I am mostly non technical person but why do we need to resort to firewalls etc. if we can employ UNIX like file permission system for network access? Wouldn't it be awesome if we can allow any installed software to contact ONLY whitelisted domains? Of course this excludes web browsers but you get the idea.
How about our mainstream OSes incorporate that kind of permission system similar to what we have in mobile OSes already have today?
It's a fair question and certainly is possible to have firewalls on a per-server basis. We do that for incoming traffic primarily. The catch is if that server itself gets compromised then you can't count on those rules still being enforced.
Having dedicated network appliances acting as firewalls means from a security perspective you need to compromise the local machine and then also compromise a dedicated, hardened external system as well. It vastly ups the difficulty barrier.
I didn't know that, learnt somthing today, Thank You!
Again, as a non technical person, why a software needs access to entire internet instead of whitelisted domains specific to its requirements is beyond me, since we already know how UNIX permission system works. Is it so hard to extend that to networks? Especially since everything is file in UNIX? Kindly pardon my ignorance :-)

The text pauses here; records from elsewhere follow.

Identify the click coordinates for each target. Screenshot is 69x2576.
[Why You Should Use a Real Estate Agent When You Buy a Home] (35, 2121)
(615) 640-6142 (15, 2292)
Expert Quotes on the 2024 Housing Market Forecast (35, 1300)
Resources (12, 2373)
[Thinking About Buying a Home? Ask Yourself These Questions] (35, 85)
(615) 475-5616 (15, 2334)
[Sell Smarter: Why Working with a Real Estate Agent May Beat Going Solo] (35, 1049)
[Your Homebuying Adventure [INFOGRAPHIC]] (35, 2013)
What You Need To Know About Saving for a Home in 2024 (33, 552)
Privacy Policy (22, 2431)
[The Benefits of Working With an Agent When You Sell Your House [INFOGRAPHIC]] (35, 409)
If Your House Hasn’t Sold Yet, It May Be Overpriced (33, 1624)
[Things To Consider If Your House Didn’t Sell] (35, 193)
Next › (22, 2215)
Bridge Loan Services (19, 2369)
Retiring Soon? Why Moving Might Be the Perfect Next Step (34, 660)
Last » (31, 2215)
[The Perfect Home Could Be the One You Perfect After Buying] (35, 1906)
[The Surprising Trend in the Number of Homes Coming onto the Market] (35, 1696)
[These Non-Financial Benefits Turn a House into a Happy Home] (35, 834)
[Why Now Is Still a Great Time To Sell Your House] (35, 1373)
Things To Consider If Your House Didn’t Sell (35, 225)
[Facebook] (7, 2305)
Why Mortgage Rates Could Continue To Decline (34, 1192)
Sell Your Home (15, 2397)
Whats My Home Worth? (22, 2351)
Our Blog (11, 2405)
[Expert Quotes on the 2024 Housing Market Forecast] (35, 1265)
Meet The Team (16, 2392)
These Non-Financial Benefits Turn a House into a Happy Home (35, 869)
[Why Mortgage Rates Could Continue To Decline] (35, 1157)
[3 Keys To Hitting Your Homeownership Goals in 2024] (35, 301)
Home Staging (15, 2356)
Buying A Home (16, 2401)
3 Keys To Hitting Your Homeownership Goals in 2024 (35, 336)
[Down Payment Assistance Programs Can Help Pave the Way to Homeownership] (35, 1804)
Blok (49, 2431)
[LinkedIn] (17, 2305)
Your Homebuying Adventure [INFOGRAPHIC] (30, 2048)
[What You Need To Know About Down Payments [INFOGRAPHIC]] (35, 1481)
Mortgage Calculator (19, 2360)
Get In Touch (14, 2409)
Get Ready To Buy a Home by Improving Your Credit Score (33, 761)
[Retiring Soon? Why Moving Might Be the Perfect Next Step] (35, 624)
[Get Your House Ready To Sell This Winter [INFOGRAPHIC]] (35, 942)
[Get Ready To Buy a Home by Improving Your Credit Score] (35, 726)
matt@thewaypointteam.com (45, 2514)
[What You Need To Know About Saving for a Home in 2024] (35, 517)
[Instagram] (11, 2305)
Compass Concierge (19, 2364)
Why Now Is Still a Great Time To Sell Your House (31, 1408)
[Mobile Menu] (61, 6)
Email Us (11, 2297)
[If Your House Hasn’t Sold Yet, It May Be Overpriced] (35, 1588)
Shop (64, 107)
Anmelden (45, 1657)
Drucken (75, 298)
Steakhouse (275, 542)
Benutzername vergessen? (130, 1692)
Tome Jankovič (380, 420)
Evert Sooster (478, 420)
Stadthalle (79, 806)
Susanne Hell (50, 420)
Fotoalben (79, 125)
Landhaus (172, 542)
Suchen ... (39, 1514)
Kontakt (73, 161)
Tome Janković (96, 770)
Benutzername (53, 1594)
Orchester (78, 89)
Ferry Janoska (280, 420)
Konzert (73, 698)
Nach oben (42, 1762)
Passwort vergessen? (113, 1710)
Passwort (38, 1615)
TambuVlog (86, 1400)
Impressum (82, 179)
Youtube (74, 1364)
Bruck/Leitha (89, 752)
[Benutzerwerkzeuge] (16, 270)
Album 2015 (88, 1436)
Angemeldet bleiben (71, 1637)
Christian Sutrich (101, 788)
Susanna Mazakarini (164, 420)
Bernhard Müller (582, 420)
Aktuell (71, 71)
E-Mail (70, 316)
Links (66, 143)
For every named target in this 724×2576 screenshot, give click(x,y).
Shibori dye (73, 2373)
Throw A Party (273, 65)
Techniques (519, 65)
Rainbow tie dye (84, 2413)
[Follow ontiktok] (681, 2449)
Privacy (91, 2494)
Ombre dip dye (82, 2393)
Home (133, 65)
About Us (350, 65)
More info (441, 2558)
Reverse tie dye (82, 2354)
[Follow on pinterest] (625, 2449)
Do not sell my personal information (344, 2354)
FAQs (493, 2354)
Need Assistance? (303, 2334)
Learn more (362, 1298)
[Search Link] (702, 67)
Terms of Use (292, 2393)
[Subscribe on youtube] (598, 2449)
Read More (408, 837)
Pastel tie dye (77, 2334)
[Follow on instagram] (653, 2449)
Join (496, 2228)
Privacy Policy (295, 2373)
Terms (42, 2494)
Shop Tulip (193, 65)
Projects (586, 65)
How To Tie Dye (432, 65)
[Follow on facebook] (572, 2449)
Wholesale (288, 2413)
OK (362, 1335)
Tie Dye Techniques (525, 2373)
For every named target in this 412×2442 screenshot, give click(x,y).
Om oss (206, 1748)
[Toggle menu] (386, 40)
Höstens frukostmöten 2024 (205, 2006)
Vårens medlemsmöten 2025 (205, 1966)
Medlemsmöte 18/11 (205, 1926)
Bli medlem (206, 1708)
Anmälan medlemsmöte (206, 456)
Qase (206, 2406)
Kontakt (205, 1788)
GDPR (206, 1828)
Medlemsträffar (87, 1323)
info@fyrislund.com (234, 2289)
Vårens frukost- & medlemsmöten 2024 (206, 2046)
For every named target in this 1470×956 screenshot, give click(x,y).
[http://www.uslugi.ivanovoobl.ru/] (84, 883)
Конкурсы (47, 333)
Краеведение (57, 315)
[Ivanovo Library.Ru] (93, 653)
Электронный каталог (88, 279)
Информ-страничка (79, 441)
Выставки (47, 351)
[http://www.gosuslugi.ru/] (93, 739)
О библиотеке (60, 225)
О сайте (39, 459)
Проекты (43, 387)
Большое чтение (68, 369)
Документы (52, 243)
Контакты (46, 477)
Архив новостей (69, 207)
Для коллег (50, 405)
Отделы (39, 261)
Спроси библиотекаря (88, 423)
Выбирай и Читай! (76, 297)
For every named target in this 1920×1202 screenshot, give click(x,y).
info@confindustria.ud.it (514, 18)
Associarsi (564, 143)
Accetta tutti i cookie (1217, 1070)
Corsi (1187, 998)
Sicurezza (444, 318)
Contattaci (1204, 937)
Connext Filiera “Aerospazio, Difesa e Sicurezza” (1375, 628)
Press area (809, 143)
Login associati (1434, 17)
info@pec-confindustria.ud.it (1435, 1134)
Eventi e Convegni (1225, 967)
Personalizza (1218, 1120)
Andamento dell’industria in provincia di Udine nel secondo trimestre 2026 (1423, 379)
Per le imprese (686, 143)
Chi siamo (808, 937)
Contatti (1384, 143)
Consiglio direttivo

You are right. Software doesn't need access to everything and it shouldn't. Unfortunately, it is easier on the consumer end to leave software access somewhat "open ended". The domain for updates may change or it may need to connect to different plugin sources. Unnecessary constrictions on a software's ability to function would fuel software issues. So, more sensitive networks will have administrators define these permissions. However, providing constrictive defaults to a regular consumer wouldn't be worth the customer service burden.
How about our mainstream OSes incorporate that kind of permission system similar to what we have in mobile OSes already have today?